Disciplining children effectively requires that both of you are on the same page and agree on how discipline will be handled. Keep in mind that children learn what they live, and your kids will pick up on the verbal and non-verbal communication within the home and will develop what they perceive to be “normal” relationship interactions and behavior based on how you role model proper behavior within the home.

Affectionate CoupleQuestion 8: Do you like and enjoy sex? How often do you need or expect sex? Can we comfortably and openly discuss our sexual needs, preferences and fears? What sexual activities do you enjoy most? Least? Are there specific sexual acts that make you uncomfortable? If so, what? Be specific! Is my partner affectionate to the degree that I expect, want and need?

Does the mere mention of sex toys or vibrators make you feel squeamish, uncomfortable or make you giggle with embarrassment? Women especially have a difficult time discussing sex, foreplay, preferred sexual positions etc, but discussing sex with your soon-to-be spouse and life partner cannot be overemphasized. Expecting your husband or wife to somehow read your mind and “just know” what you want or need sexually doesn’t work and often leads to disappointment and disillusionment in marriage. SEE: How to Please a Woman in Bed, Pleasure and Satisfy Her Completely for tips.

Question 9: Is religion a big part of your life? What current religious affiliation do you currently have, if any? How important is it that your partner share your religious beliefs or convert to your religion? Does your religion impose any behavior restrictions that would affect you and your partner as a married couple such as dietary, social, sexual, familial etc? If so, be very specific!

Religious beliefs, spirituality and expectations for raising children in homes with different religious beliefs and upbringing can easily become a non-negotiable deal-breaker, so be absolutely sure you both discuss, understand and agree on what each other expects in regards to how religion will or will not affect your marriage and role as parents.

Question 10: How well do you communicate with your partner? Are you better at listening or speaking? How do you and your partner feel about using strong language or cuss words when communicating? How do you express yourself when upset or disappointed? Do you speak up for yourself assertively or become passive and quiet, unwilling to engage at all in discussions or during disagreements? Are you prone to screaming and yelling? Slamming doors? Hitting?

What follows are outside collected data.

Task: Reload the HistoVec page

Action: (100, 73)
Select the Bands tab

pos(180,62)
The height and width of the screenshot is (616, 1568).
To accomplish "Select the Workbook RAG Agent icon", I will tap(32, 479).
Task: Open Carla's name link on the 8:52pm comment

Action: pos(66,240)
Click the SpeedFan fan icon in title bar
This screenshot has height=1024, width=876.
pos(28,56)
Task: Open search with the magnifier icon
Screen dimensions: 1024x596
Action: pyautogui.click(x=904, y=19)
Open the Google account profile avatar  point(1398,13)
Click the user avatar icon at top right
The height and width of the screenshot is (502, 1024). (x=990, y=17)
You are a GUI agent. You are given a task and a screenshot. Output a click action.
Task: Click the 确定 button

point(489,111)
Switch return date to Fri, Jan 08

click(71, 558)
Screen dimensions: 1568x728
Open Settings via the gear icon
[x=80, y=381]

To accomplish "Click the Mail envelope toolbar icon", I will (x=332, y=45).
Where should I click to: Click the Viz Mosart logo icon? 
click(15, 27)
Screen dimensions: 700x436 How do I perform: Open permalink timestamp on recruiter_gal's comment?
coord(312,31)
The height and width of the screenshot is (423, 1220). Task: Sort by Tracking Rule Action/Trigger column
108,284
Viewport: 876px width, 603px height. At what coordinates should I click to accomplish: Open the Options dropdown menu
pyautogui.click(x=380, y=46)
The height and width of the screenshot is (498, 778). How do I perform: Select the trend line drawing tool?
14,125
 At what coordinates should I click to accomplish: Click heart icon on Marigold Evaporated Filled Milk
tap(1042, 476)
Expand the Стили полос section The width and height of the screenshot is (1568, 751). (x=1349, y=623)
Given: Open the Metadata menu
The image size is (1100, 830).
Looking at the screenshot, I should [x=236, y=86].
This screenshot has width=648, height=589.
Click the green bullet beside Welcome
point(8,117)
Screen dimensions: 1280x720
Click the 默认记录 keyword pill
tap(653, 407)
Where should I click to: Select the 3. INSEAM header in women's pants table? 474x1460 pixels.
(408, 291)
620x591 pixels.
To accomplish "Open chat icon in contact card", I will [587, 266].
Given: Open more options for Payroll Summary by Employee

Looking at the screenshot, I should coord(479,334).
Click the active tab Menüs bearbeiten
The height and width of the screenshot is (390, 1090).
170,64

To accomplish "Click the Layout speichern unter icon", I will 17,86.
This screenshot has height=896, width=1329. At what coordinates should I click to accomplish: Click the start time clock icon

The communication differences between men and women are many, how each listens and speaks to the opposite sex is a telling sign of things to come, and how well you communicate will affect to a large degree the happiness and longevity of your marriage. Improving your communication skills with your partner with loving, respectful, effective communication, without resorting to abusive behaviors such as screaming, yelling, cussing, pushing, shoving, hitting and slamming doors will make or break your relationship and will affect the lives of any children that you may have in a negative or positive way.

Is anyone ever really ready for marriage? Getting engaged and planning to get married should be a fun and exciting time in your life. There are going to be ups and downs in any relationship or marriage, as there is no such thing as a perfect marriage. How you and your partner deal with the good times and the bad times will define you as a couple, and that is why it’s so important to make sure you determine your readiness for marriage and your partner’s readiness before taking such a big step into marriage and saying “I do.”